▸ Records for this task
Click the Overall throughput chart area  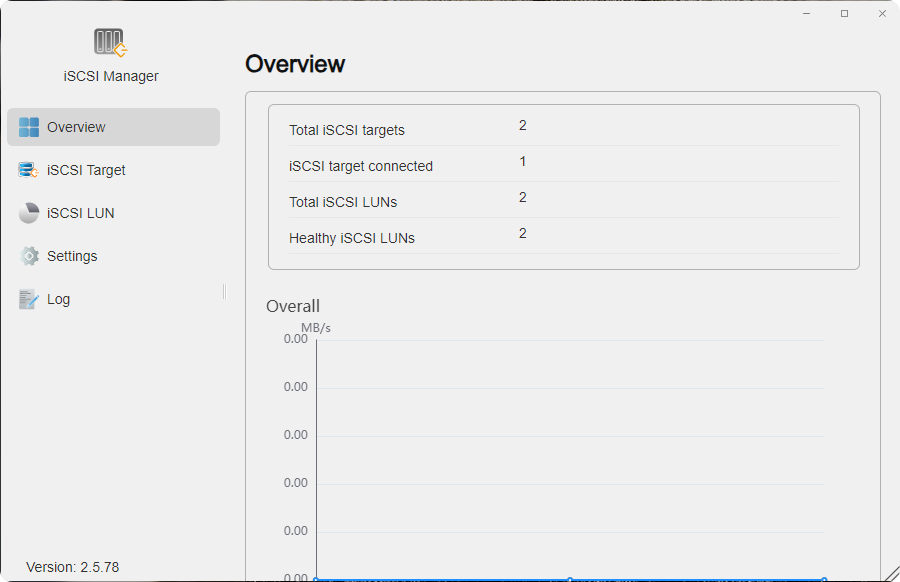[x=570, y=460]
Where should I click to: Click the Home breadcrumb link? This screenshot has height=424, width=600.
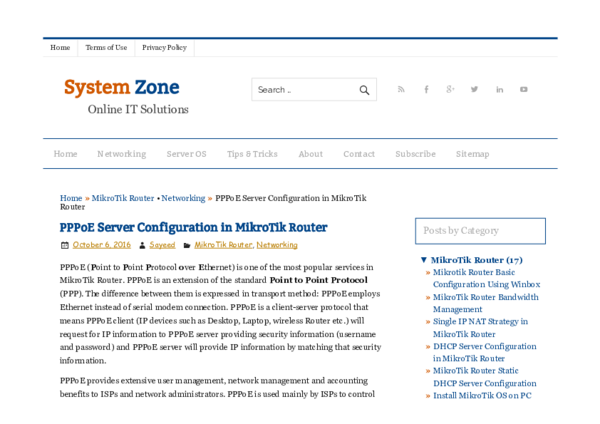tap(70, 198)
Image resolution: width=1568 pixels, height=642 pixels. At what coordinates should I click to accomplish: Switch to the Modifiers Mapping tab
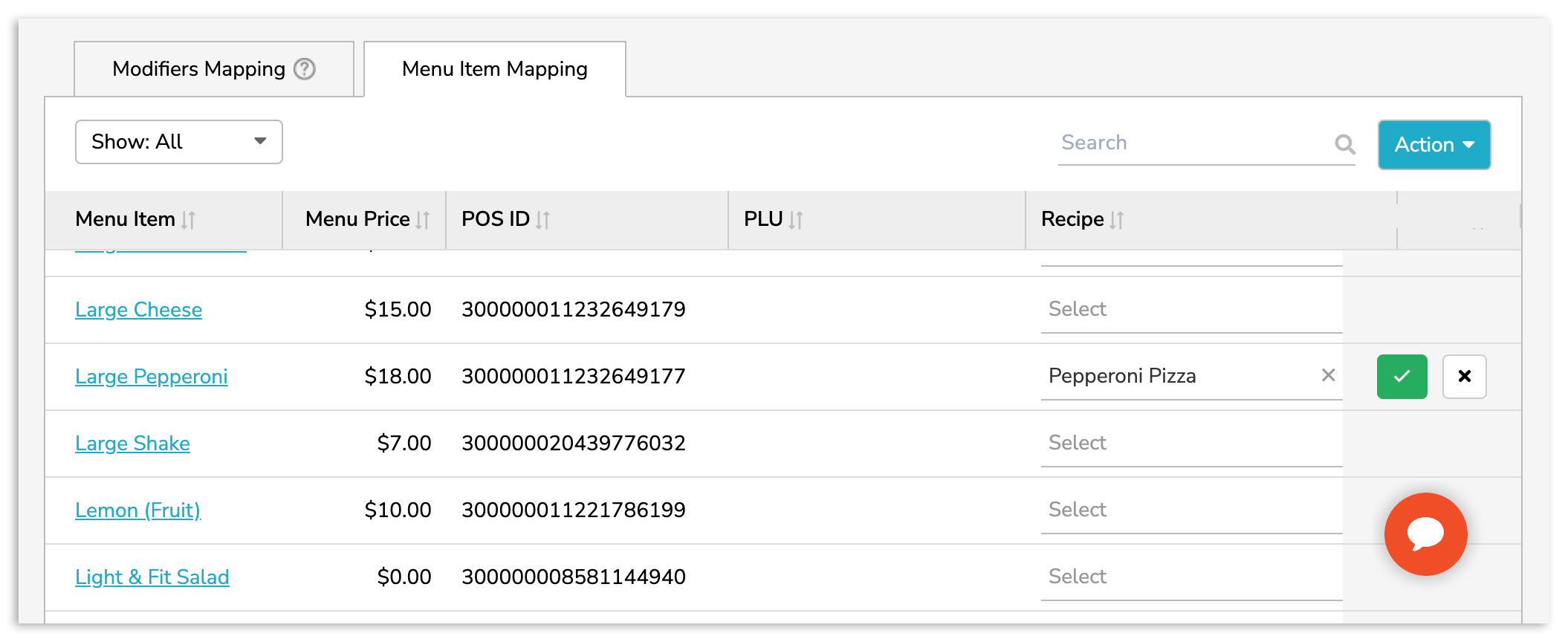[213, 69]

▸ Your task
Retype the line containing "Image resolution: width=1568" and all lines after it through the end of the material, exactly and only those, leaving out pictures.

▸ Response to this task
Image resolution: width=1568 pixels, height=642 pixels. At what coordinates should I click to accomplish: Switch to the Modifiers Mapping tab
[213, 69]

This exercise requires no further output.